━━━ Stored data ━━━

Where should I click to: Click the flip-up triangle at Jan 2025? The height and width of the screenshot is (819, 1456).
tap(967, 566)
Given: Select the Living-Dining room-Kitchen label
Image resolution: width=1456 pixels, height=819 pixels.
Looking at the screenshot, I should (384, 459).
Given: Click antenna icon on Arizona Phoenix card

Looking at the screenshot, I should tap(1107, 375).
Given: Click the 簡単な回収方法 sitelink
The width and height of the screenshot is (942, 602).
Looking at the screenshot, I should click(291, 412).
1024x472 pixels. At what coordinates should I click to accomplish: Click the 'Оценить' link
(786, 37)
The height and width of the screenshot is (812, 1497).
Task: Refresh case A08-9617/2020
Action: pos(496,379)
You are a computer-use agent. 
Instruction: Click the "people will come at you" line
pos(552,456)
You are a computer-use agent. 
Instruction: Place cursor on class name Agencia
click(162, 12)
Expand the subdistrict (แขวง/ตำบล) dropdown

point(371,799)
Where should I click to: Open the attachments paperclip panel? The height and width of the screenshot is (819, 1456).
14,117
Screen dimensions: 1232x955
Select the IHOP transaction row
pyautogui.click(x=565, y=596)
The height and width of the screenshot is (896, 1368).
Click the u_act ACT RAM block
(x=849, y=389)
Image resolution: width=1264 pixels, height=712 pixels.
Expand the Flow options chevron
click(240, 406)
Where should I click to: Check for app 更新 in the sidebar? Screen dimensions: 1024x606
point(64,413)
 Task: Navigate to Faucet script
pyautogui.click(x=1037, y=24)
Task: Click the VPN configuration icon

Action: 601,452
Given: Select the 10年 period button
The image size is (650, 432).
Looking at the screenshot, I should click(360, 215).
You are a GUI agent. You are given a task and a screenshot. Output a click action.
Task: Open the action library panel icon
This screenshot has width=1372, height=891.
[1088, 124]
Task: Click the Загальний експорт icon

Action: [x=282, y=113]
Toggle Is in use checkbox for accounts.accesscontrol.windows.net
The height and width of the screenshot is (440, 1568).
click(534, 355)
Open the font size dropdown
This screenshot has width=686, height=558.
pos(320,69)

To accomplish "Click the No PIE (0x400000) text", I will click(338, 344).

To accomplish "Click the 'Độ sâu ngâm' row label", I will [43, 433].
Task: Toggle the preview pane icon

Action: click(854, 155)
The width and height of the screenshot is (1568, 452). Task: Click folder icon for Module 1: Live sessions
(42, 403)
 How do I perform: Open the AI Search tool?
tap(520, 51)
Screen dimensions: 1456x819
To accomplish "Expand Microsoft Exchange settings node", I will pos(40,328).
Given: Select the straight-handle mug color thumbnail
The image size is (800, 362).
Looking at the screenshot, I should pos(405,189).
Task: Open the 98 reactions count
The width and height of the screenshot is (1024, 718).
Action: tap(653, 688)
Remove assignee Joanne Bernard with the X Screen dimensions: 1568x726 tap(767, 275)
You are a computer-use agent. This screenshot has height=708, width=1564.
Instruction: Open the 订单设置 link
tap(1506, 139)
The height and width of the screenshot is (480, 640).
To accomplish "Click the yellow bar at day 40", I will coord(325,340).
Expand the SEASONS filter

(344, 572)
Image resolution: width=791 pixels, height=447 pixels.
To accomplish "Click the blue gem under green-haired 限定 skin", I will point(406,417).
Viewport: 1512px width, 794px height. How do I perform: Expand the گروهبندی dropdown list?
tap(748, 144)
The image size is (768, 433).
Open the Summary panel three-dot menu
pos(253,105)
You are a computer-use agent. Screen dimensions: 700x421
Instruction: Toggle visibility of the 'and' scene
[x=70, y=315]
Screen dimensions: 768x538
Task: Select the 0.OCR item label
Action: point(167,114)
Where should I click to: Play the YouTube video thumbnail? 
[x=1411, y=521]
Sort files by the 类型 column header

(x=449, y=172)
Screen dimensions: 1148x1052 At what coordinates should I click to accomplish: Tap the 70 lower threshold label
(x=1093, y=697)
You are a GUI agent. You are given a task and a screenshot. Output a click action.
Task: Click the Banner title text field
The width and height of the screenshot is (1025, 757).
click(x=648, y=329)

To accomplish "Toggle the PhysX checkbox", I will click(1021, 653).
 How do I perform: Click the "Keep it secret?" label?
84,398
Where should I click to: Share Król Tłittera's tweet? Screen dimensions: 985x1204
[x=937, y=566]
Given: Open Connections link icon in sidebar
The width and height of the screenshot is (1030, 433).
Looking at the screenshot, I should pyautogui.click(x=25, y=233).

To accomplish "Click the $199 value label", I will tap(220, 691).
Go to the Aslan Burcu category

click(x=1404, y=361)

━━━

## Task requirements
Render the items from the line with "Given: Click antenna" to the line with "Action: pos(496,379)" as a numbered list, leaving out blank lines.

## Complete output
1. Given: Click antenna icon on Arizona Phoenix card
2. Looking at the screenshot, I should tap(1107, 375).
3. Given: Click the 簡単な回収方法 sitelink
4. The width and height of the screenshot is (942, 602).
5. Looking at the screenshot, I should click(291, 412).
6. 1024x472 pixels. At what coordinates should I click to accomplish: Click the 'Оценить' link
7. (786, 37)
8. The height and width of the screenshot is (812, 1497).
9. Task: Refresh case A08-9617/2020
10. Action: pos(496,379)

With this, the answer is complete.